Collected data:

☆ ☆ ☆

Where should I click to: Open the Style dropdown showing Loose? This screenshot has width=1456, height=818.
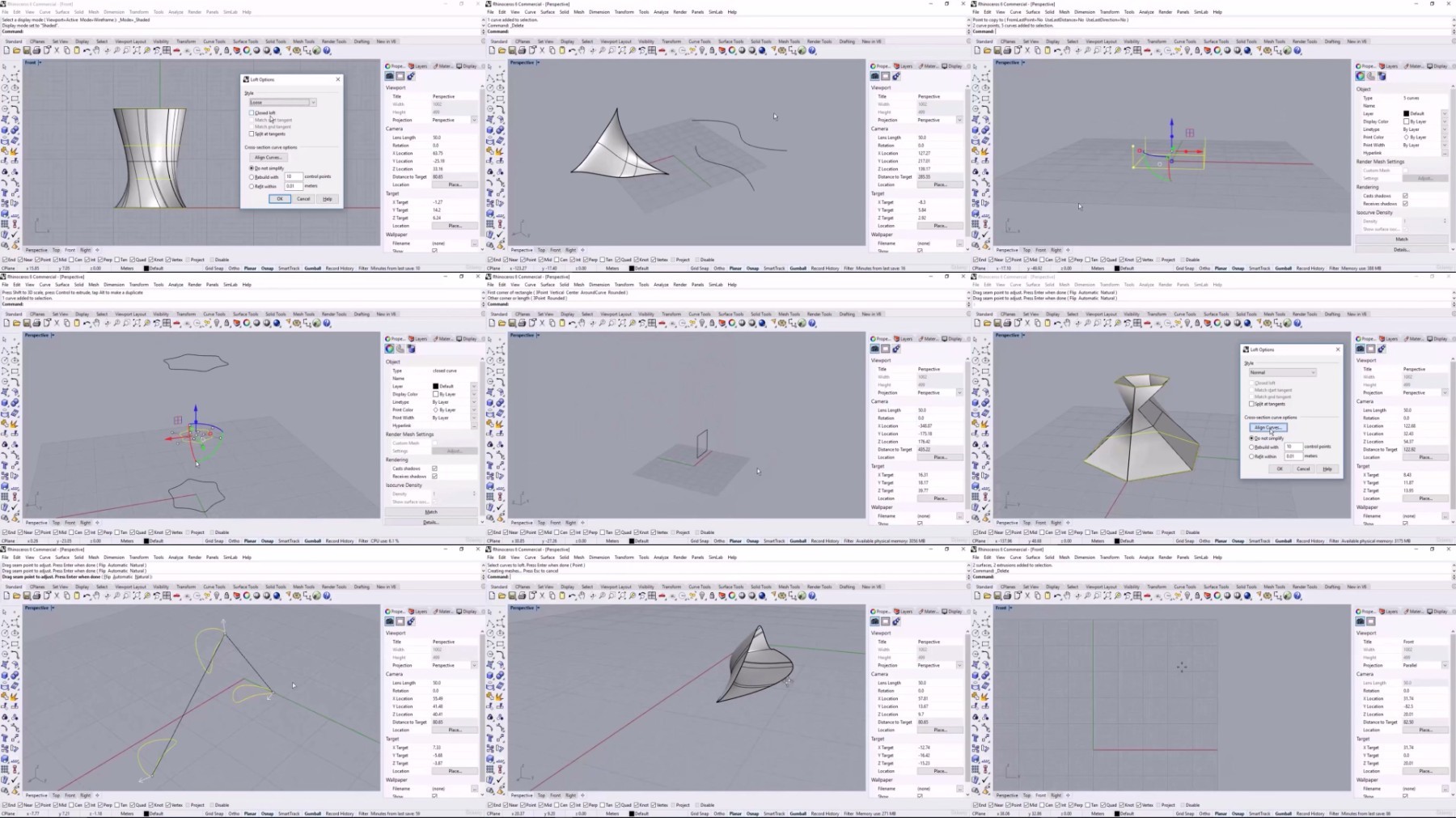coord(282,103)
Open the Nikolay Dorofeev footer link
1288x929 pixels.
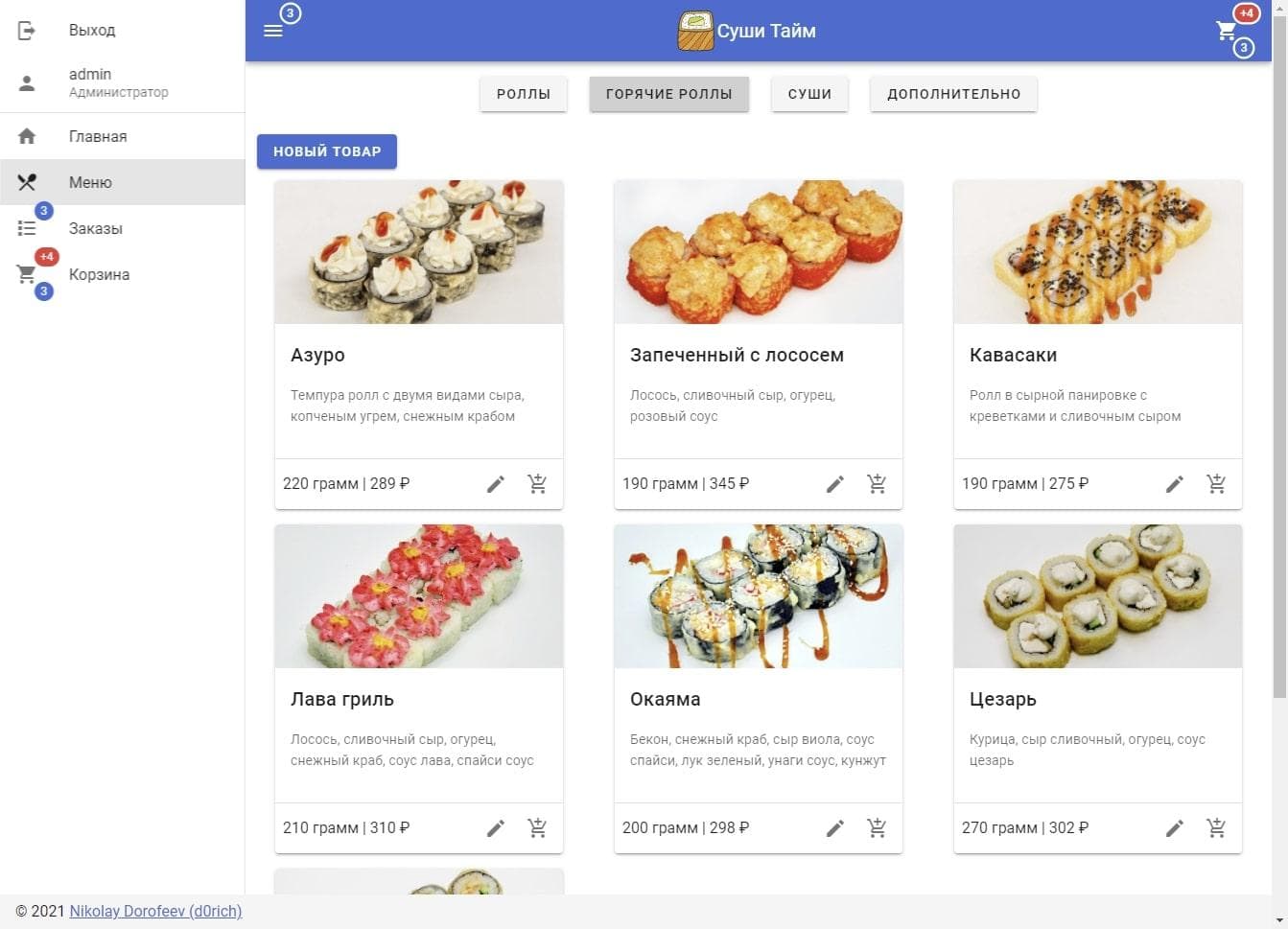[x=155, y=912]
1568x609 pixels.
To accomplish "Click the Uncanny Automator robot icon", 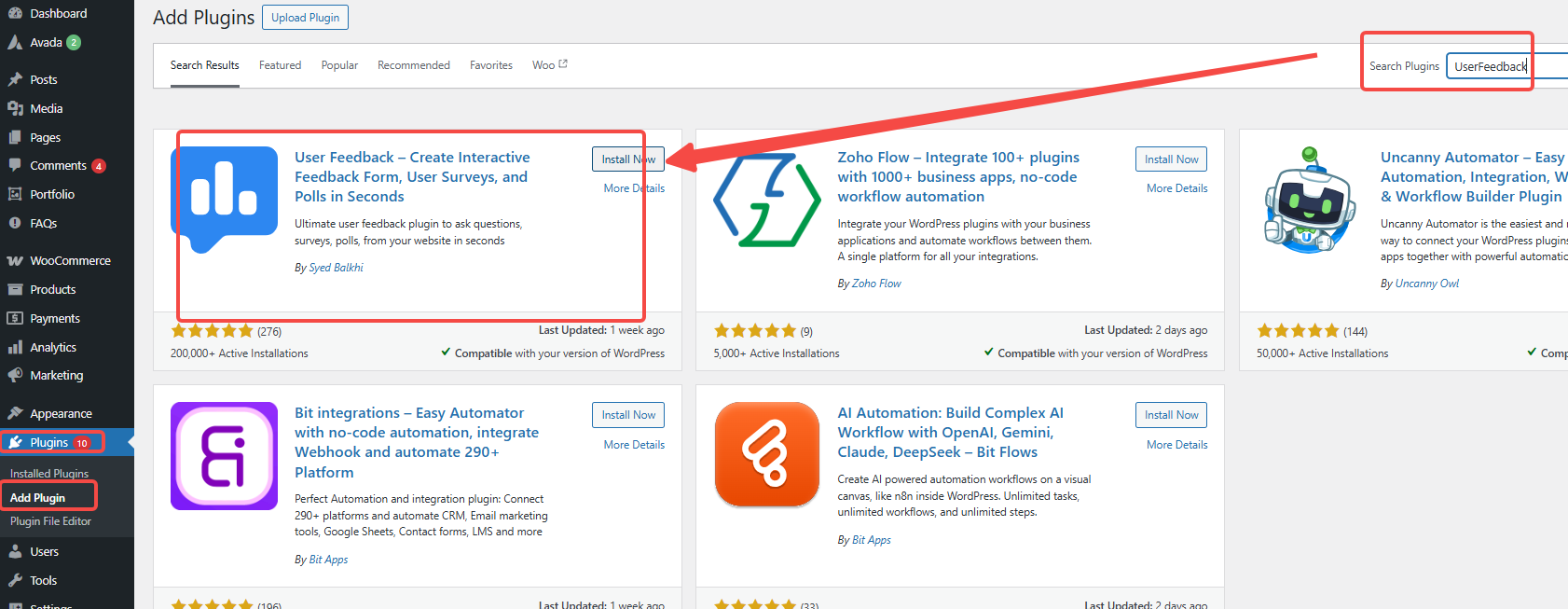I will click(1309, 200).
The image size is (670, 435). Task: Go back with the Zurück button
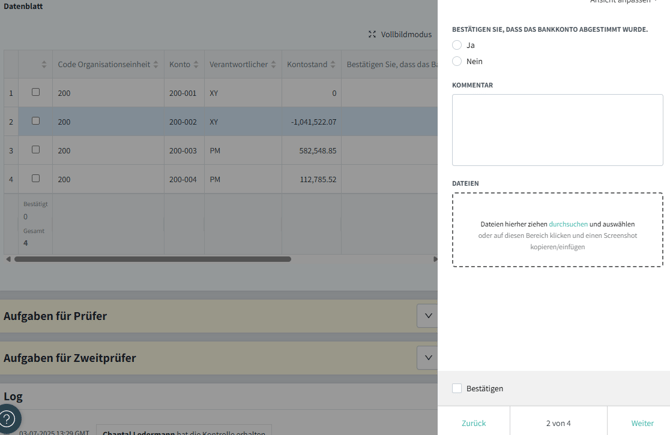pos(473,423)
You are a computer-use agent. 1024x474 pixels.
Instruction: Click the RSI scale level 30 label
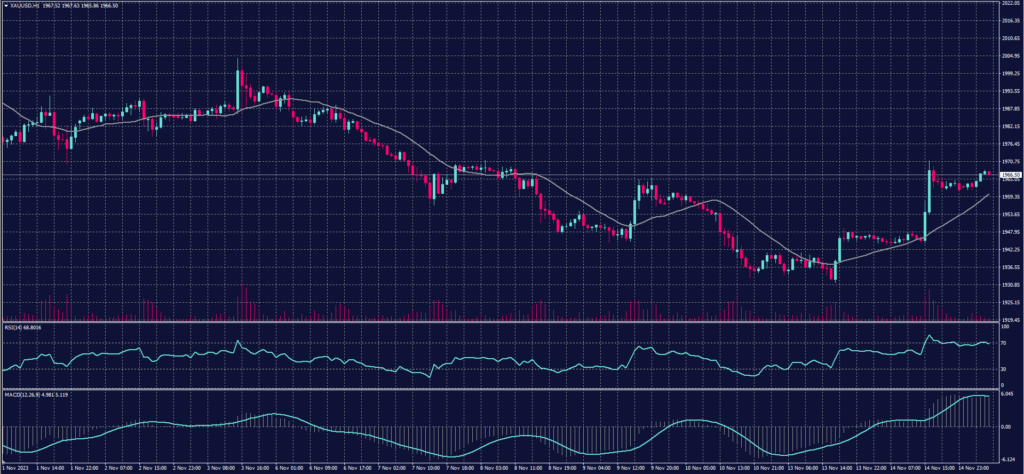pos(1003,369)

☆ ☆ ☆

# [Exercise directions]
Take the lines from the one holding "The image size" through the final line of the records above and output them exactly, both ends included, excluding pictures.

# [Completed exercise]
The image size is (670, 435). Task: Go back with the Zurück button
pos(473,423)
You are a computer-use agent. 1024x474 pixels.
Instruction: Click the RSI scale level 30 label
pos(1003,369)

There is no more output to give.